Археология знания | страница 13



Но прежде, чем начать, — еще несколько замечаний, которые должны помочь нам избежать некоторых недоразумений.

— Речь идет вовсе не о том, чтобы перенести в область истории (в первую очередь, истории познания) структуралистские методы, зарекомендовавшие себя в совершенно иной плоскости анализа. Скорее, мы имели в виду применение принципов и следствий той исходной трансформации, которая и пыталась воплотиться в области исторического знания. Допустим, что эта трансформация и все те проблемы, которые она ставит, методы, которые она использует, концепты, которые в ней определяются, результаты, которых она добивается, не чужды тому, что мы называем структурным анализом. Но анализ такого рода не является предпочтительным для нашего исследования.

— Тем более речь не идет об использовании категорий культурных целостностей (будь то мировоззрение, идеальные типы, дух эпохи) с целью навязать истории, наперекор ее природе, приемы структурного анализа. Описанные ряды, установленные границы, сравнения и соответствия не возвращают к старой философии истории, а, напротив, заставляют усомниться в телеологиях и всеобщностях как таковых.

— Поскольку же речь идет об установлении метода исторического анализа, свободного от антропологических примесей, мы увидим, что теория, которая сейчас вырисовывается, вдвойне обусловлена проведенной работой. С одной стороны, эта теория пытается в самых общих понятиях, со множеством оговорок и весьма абстрактно, выявить примеры, которые были применены в ходе наших исследований или могут быть применены в случае необходимости. С другой стороны, наша теория в таком случае усилится результатами, полученными при определении метода анализа, который был бы абсолютно свободен от всякого антропологизма. Почва, которую открывает наша теория, — та, на которой она стоит. Исследования в области истории безумия, зарождения психологии, болезней и становления медицины, наук о жизни, языке, экономике двигались как бы вслепую; но они не просто «прозревали» по мере того, как постепенно разрешались методологические проблемы; важнее помнить, что в споре гуманизма с антропологией они раскрывали пределы своей исторической возможности.

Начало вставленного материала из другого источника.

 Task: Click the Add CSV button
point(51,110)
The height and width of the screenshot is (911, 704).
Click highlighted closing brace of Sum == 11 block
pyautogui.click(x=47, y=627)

Одним словом, этот труд, как и все, что ему предшествовало, не вписывается в контекст рассуждений о структуре, якобы противоположной развитию, истории и становлению, но зато демонстрирует свою обращенность к тому пространству, где выявляются, пересекаются, накладываются и специфицируются вопросы человеческого бытия, сознания, истоков, и субъективности. Разумеется, среди прочих проблем существует и проблема структуры.